Whenever a line below holds the word "this", count it once; report the total and nothing else.

Entries taken from a collection:
- - - - - - -

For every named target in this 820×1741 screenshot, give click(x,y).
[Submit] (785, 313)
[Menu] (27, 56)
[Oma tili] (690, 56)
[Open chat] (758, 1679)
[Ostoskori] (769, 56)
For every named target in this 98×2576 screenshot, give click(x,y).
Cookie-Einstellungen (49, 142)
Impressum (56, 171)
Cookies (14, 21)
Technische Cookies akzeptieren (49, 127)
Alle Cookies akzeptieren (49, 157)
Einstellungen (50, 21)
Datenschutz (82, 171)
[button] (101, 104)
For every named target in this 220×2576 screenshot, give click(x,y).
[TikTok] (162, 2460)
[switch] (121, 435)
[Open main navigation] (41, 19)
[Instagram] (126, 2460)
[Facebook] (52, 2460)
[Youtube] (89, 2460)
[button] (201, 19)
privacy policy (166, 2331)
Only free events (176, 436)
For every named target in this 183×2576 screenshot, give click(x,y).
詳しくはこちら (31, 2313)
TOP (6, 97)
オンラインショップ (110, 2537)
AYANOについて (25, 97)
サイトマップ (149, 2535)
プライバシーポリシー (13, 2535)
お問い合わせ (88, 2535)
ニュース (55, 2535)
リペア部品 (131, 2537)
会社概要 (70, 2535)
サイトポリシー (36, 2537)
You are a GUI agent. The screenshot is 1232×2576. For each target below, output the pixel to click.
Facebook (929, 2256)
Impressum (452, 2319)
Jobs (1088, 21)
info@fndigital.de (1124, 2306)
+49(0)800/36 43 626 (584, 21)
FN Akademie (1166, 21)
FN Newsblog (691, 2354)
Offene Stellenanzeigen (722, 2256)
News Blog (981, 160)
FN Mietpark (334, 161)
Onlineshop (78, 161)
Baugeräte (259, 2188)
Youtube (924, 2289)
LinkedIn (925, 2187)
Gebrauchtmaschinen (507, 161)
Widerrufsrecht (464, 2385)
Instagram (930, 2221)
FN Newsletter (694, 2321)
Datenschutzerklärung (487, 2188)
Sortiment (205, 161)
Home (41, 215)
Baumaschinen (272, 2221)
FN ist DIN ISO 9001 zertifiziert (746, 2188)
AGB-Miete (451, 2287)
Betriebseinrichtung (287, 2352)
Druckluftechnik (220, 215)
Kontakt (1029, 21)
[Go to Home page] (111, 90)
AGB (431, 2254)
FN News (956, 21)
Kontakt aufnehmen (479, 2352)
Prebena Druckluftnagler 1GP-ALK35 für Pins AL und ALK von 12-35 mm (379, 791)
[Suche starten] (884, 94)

- - - - - - -

Exercise result:
4